Para cumprir as exigências da certificação e desenvolver tecnologias para melhorar o desempenho da criação de bois orgânicos, desde 2006 a ABPO tem uma parceria com a Empresa Brasileira de Pesquisa Agropecuária, a Embrapa Pantanal, com sede em Corumbá. A fazenda Nhumirim, unidade experimental da Embrapa, ocupa uma área de 4,3 mil hectares e nos próximos meses deve receber a certificação de orgânico para mil hectares de pastos. “Nós já havíamos certificado o manejo sanitário do gado”, diz André Steffens Moraes, pesquisador da unidade. “Agora, estamos certificando a comida do gado.” Desde o ano 2000, a Nhumirim é patrimônio natural mundial e reserva da biosfera, título dado pela Organização das Nações Unidas para a Educação Ciência e Cultura (Unesco).
Nas pesquisas, os estudiosos da Embrapa pretendem encontrar e desenvolver capins mais nutritivos para alimentar o gado. “A conta de quantos quilos de carne são produzidos por hectare é uma medida econômica que mostra se um pecuarista é eficiente”, diz Moraes. Como no Pantanal os pastos não são adubados, já que a cada cheia dos rios a água levaria o adubo embora, há uma menor disponibilidade de capins com mais proteína, como ocorre nas fazendas em que o pasto recebe adubo e o solo é corrigido. No Pantanal, a média de animais por hectare é de meia cabeça, enquanto que em regiões de pecuária top de linha a média pode chegar a três cabeças.

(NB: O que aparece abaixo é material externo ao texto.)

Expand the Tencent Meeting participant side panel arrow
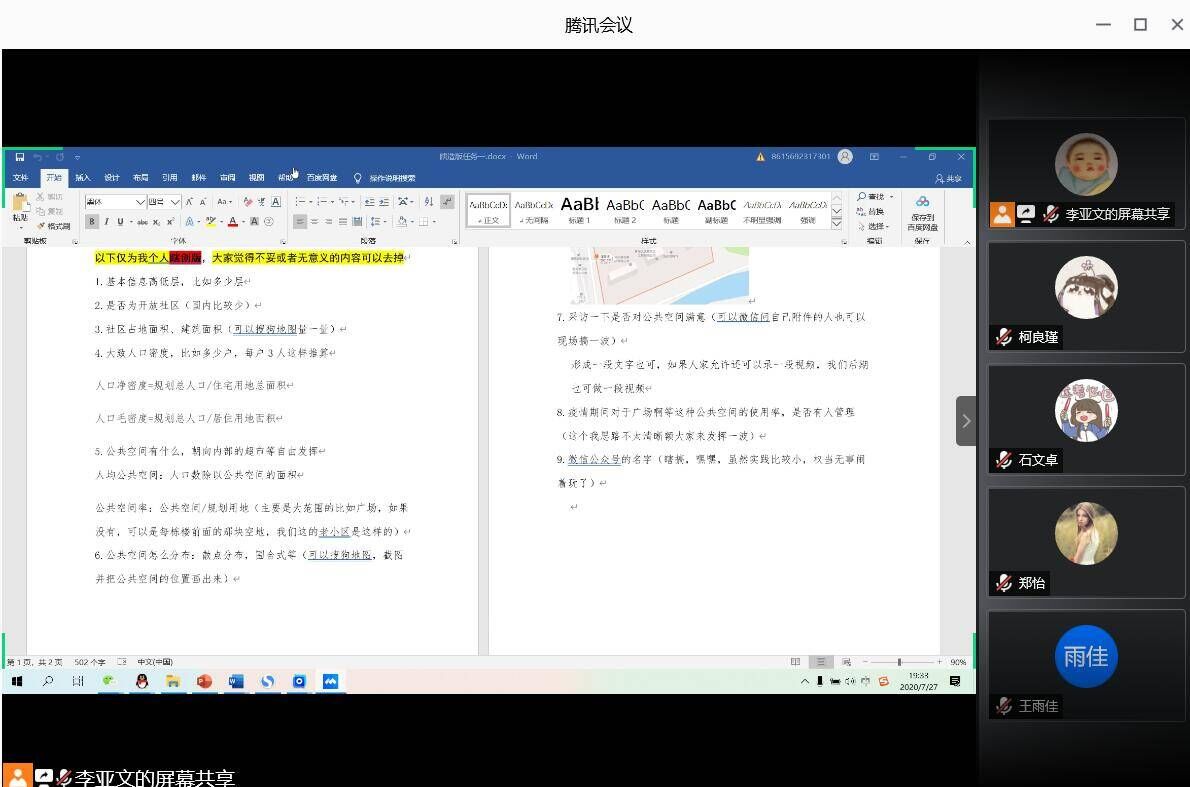This screenshot has height=787, width=1190. coord(966,421)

Para aumentar a disponibilidade de pasto com espécies nativas mais nutritivas, a Embrapa criou na fazenda Nhumirim um banco de germoplasma, material genético de uso imediato ou com potencial de uso futuro. Ali, os pesquisadores testam a produção de massa verde das diferentes gramas e capins coletados no Pantanal. “Estamos em busca de variedades de capins que promovam um maior ganho de peso dos animais”, diz Moraes. Segundo Cleomar Berselli, assistente de pesquisas e administrador da Nhumirim, além do teste no campo, com o banco de germoplasma a Embrapa vem fazendo o melhoramento genético dessas plantas por meio de cruzamentos. “Estamos testando 20 variedades de sementes, e a intenção é aumentar para 30”, diz Berselli.
Mas o modelo orgânico, que ainda inclui manter o animal solto no pasto cultivado sem adubação química e tratado apenas com medicamentos homeopáticos, está longe de ser um sistema barato de criação. “O custo para produzir o boi orgânico é o ônus do desafio de criar um mercado para os nossos produtos”, diz Baduíno. Para o pesquisador Moraes, da Embrapa Pantanal, o pecuarista pantaneiro deveria receber pelo menos 15% a mais pelo boi orgânico que produz. “Enquanto essa valorização maior não vem, apostamos na pesquisa para desenvolver tecnologias que ajudem o produtor a ser mais eficiente”, diz.